What a sad, messed-up book. What a sad, messed-up life. Jennifer Saginor’s father happened to be the personal doctor of Hugh Hefner, so Jennifer and her little sister, Savannah, ended up spending a lot of time at the Playboy Mansion after their parents’ divorce. This book is an accounting of her time there, and it doesn’t seem to hold much back.
When she and her sister were in elementary school, it seemed so cool to hang out at the Mansion - there were monkeys to feed, birds to watch, unlimited room service, pools filled with naked but friendly girls who loved to dress up and dote on the sisters - and their dad was right in the middle of all of it. Eventually, pulled in two directions by their parents, the sisters split up. Jennifer stayed with her dad (who had his own house, but mostly lived at the Mansion) and her little sister stayed with their mother (who seemed like a relatively normal person). What a difference a choice like that makes…

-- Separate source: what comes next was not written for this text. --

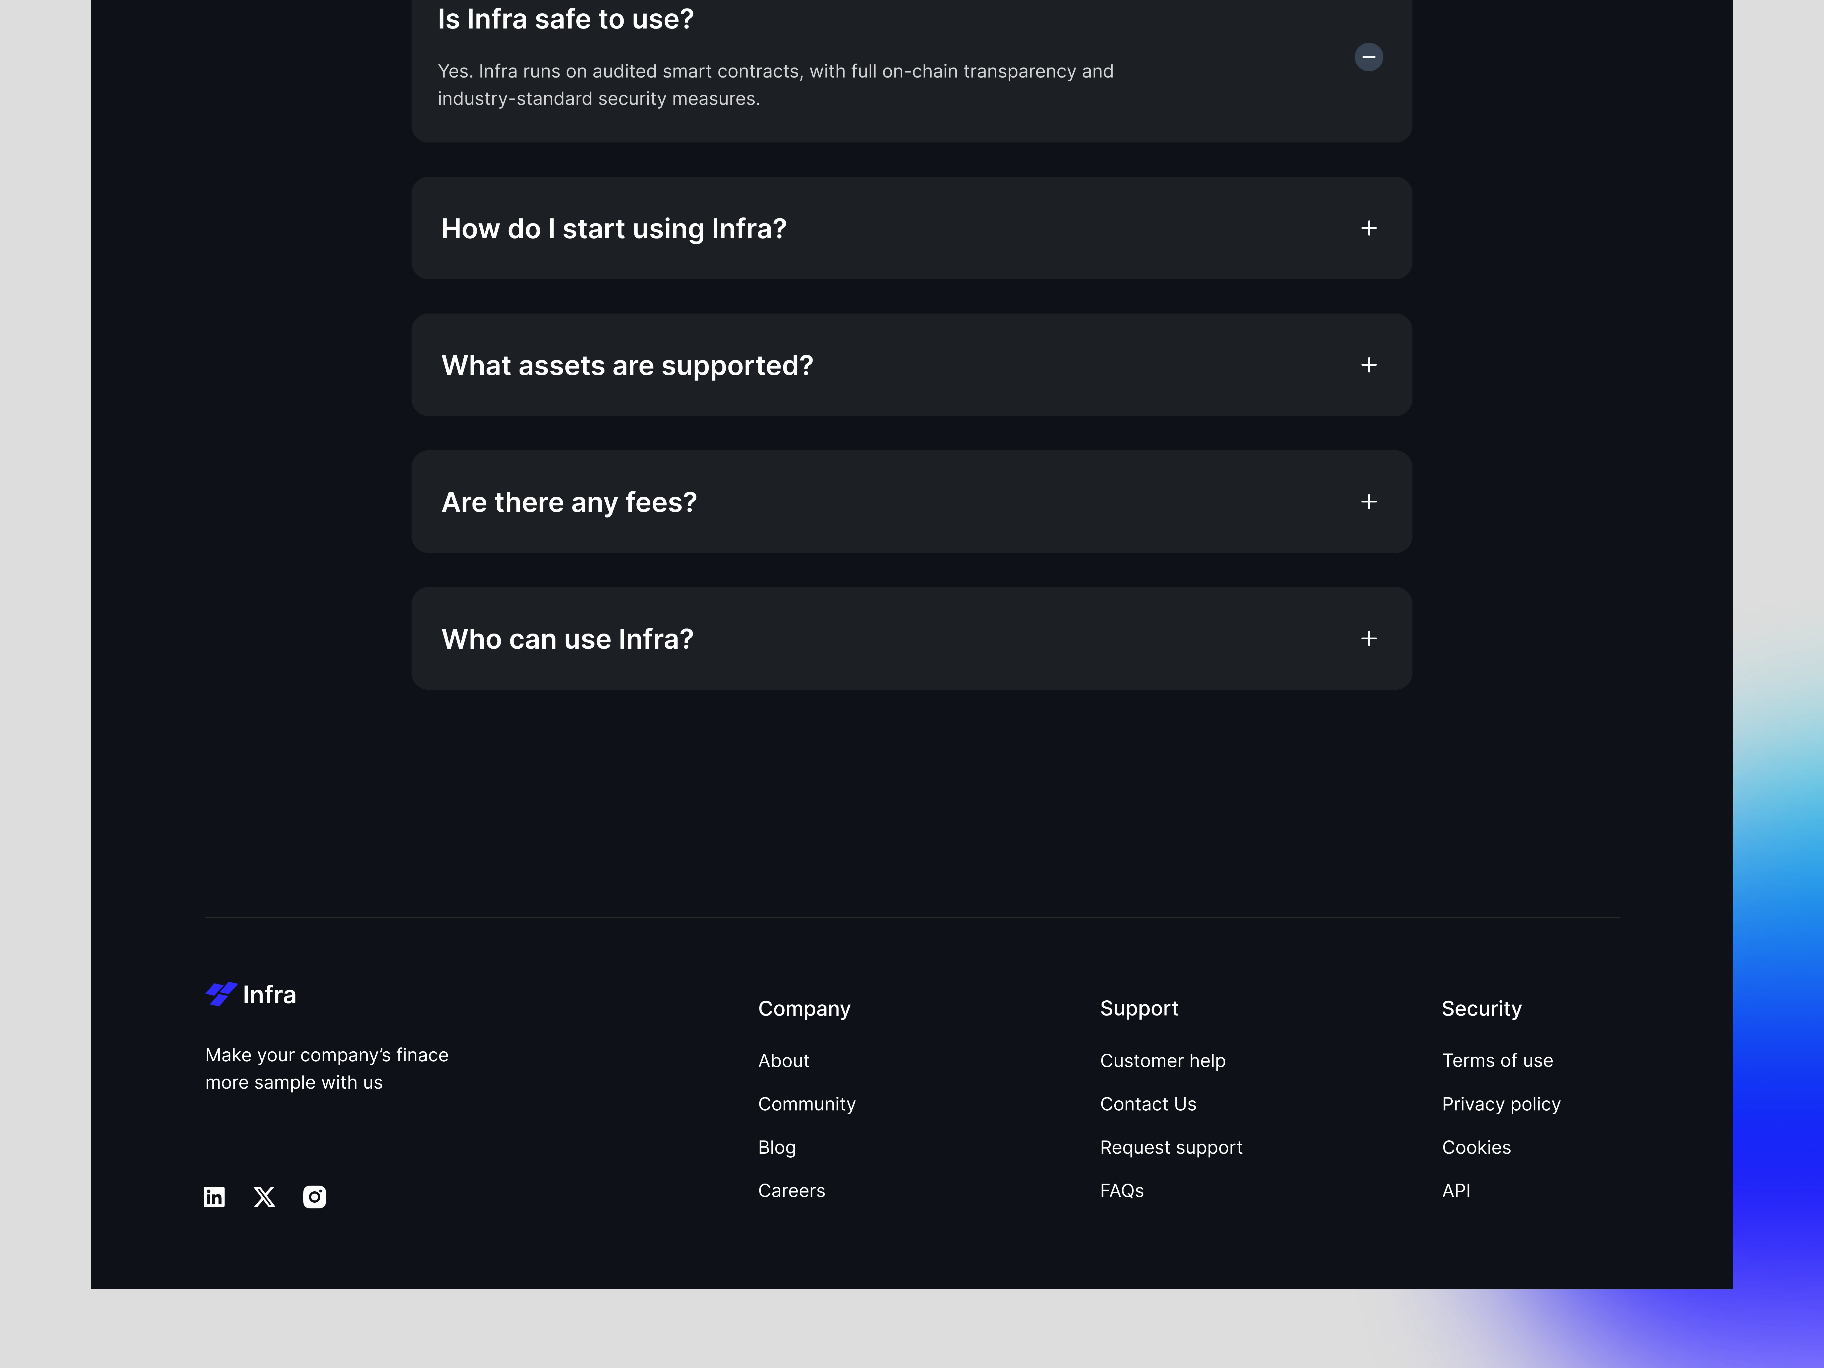The image size is (1824, 1368).
Task: Select the Request support link
Action: (x=1171, y=1147)
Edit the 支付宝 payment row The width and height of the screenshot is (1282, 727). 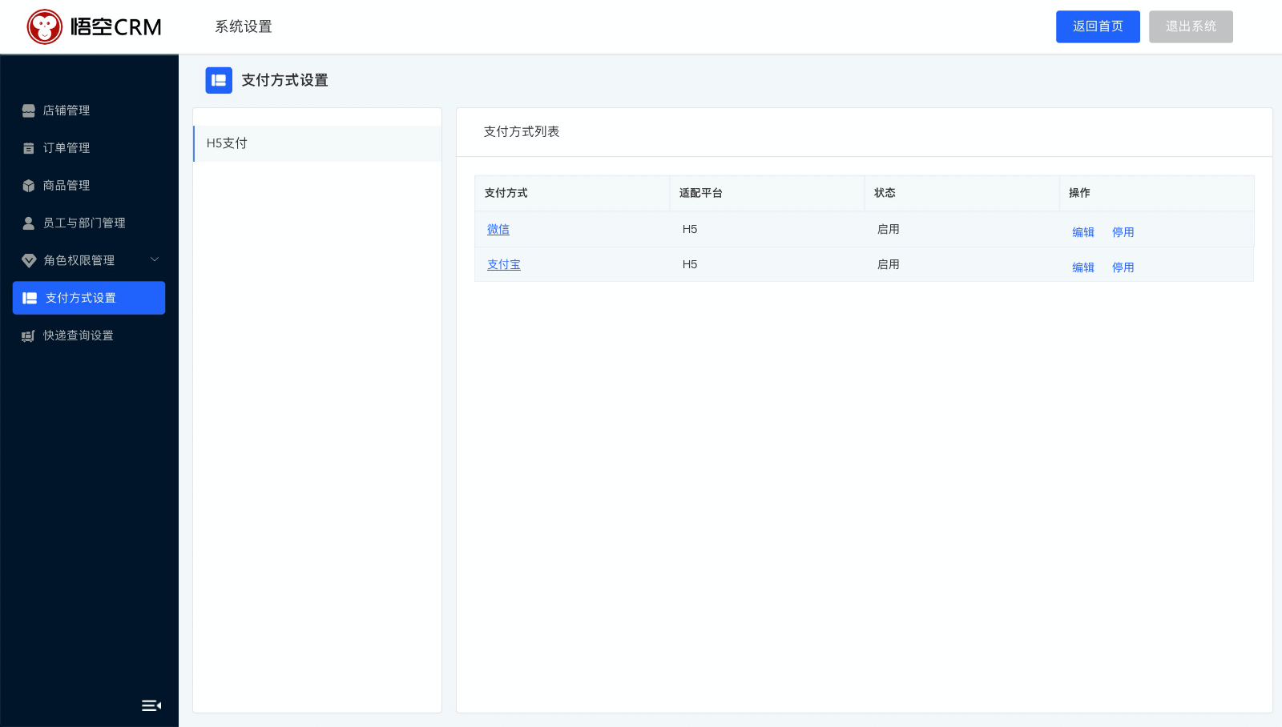(1083, 267)
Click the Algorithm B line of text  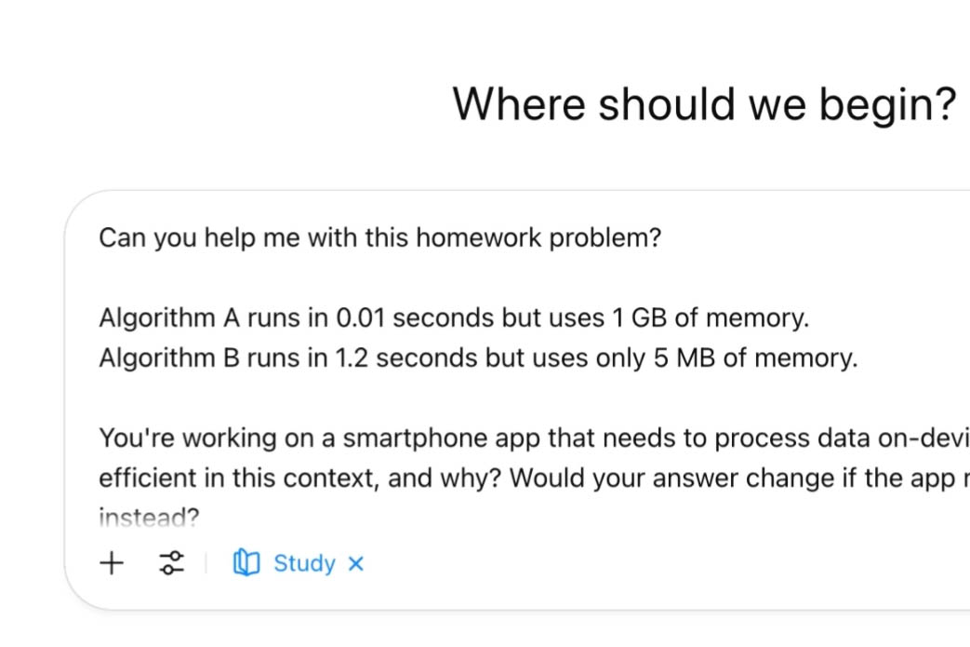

I’ve read a couple other books about the Playboy Mansion, and while the salacious details are always fun to read, I usually find myself having very little sympathy for any girl who moved in there. People like Holly Madison and Kendra Wilkinson made decisions as adults to adopt a certain sexual lifestyle in exchange for fame and luxury. Any attempt to make themselves sound used or broken just sounds whiny, because they willingly chose that life.
Jennifer, however, did not choose this life. She may have alienated her mother and put up with a lot of emotional abuse from her father to be the cool teenager who got to be at the Mansion, but she was still just a child. She wasn’t even old enough to drive when the hard drugs started, the casual sex started, and part of me aches for how empty her existence was. When she did get to see her father, he was usually having sex with a random hopeful, or sitting by the pool rating women’s bodies. Not the greatest of role models - in fact, it sounded like Hef was more normal towards her than her own dad was.
This book is a super easy read…as a result of the Mansion lifestyle, the author barely finished high school and it shows in the writing. (Her tutors did her work.) There is a lot of name-dropping, a lot of stories and a lot of sex. Like, everywhere. Like, everyone. Somehow this girl remembers every outfit (including designers) she ever wore or saw other people wearing, and the book is filled with things like “she walked in with her Gucci wrap dress, red Prada shoes and Harry Winston jewelry” or “I decided to wear my faded Sassoon jeans, white Keds and two bangles on my wrist”. Then she calls the other people label whores. That got old fast.
I enjoyed this book though, because it was different from the usual “woe is me, I was a Playmate” writing you see about the Playboy Mansion. This was much more of an inside look from eyes that had no business seeing the things they were seeing. I’d give it a four for content, but a three for the writing style. It’s surprisingly a pretty good read that was hard to put down and shows a totally different look at life in the Playboy Mansion. 3.5 rounded up to four.
UPDATE, January 2022: The new show “Secrets of Playboy” on A&E says that this author’s dad was one of Hef’s lovers. That and the allegations of abuse, rapes, sexual assault, overdoses, deaths, etc. - it makes this all even crazier!